Minimal Residual Disease or MRD is a common term used in CLL treatment and it can be tested from bone marrow and/or blood. It is often determined by an intricate blood test called flow cytometry. You can test up to 4 million events for more accuracy. It tests if cancer cells can be found during or post treatment. 10000, 100000 or 1 million cells can be tested. For 1 million you need another method of testing. It is a good source to test treatment success. As long as there are CLL cells in the blood there are also some in the marrow. So it does not always make sense to do a bone marrow biopsy. MRD has a different significance in each type of leukemia.

After reaching uMRD (the u stands for “undetectable”), which means in January 2018 I was without medication for 30 months. But then my doctor suspected that the Epstein Barr Virus caused some cancer cells to reoccur which might have hijacked my red blood cells too and my CLL disease returned. So I was advised to go on a twofold treatment Obinutuzumab and Venetoclax.

After Obinutuzumab was started I had to fight a bacterial infection Staphylococcus epidermidis which was treated with high dose antibiotics but I stayed on Obinutuzumab treatment anyway. Later Venetoclax was added and I achieved uMRD again in March 2021 after 6 months of treatment.

However this time they tested 100,000 cells and measured almost 4 million cells for more accuracy. 4 cells with the classical phenotype were found. So my doctors said I should stay on Venetoclax to get a deeper remission. I think this will not take long. But the question remains when you relapse you are supposed to take the drug for 2 years. The Murano study with another drug called Rituximab shows the trial results of this.

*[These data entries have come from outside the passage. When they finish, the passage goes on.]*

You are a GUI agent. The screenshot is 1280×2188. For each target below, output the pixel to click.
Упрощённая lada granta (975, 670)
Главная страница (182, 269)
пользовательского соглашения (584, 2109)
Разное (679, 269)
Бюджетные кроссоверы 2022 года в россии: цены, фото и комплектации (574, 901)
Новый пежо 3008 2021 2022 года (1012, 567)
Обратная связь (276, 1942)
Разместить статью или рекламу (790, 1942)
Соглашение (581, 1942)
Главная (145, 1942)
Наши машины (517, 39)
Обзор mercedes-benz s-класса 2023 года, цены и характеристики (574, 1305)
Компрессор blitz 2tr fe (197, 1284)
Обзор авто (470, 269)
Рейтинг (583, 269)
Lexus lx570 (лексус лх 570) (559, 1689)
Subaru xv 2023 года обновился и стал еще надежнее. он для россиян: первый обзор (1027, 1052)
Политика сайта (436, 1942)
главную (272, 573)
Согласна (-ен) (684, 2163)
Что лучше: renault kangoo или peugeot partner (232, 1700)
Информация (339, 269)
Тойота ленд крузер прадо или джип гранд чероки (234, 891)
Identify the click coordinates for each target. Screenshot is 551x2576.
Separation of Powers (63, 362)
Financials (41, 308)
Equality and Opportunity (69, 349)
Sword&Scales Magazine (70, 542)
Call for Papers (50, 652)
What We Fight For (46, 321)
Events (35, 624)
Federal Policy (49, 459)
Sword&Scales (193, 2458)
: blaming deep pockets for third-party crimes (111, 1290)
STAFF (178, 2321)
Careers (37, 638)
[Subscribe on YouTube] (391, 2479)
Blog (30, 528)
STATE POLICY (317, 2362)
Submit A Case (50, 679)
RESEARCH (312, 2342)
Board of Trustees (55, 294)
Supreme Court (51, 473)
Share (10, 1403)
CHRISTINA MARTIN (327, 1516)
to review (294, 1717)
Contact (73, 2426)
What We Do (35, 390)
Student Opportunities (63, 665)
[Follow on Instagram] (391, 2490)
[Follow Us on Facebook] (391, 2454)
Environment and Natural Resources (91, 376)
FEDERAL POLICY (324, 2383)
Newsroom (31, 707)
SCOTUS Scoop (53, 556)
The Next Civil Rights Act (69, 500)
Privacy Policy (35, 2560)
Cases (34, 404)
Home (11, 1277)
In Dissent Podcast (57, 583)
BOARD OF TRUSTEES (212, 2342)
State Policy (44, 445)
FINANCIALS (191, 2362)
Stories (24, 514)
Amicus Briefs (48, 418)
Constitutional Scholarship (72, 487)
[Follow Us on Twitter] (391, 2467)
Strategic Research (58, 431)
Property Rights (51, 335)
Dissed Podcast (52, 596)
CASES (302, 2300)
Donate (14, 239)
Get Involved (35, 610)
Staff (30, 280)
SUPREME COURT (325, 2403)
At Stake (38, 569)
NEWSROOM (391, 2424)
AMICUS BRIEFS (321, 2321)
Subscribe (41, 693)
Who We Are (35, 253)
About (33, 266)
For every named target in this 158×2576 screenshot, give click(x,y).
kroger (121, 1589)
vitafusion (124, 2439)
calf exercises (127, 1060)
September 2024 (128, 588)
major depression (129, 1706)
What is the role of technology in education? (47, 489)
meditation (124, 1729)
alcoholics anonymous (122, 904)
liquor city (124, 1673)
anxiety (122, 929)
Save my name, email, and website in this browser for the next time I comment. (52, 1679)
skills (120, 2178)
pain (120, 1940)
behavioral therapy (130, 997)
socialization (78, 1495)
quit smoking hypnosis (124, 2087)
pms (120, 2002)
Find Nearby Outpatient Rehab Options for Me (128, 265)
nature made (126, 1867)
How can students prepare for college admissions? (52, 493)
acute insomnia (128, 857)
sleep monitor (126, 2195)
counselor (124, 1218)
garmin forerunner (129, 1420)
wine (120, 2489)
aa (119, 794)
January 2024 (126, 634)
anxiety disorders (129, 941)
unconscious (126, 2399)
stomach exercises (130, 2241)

I wonder what benefit the Venetoclax would have after reaching a very deep remission. But there is the danger of developing multiple mutations in BCL2. So I am trying to evaluate my situation.

What effect does Venetoclax have on healthy blood cells if no cancer cells are detectable?

I stopped drugs in Jan 2018 because of uMRD but I also had kidney failure and a fatty liver stage 2. My organs are back to normal now. But this time it is a different situation. My iGs were low in 2018 and 2019 now igM is in normal range. My bcells are scarce only 0.12%..

I assume that the drug causes healthy cells to age faster. Will I get my b cell count up and what about erythrocytes despite taking the drug? My neutrophils weren’t impressed.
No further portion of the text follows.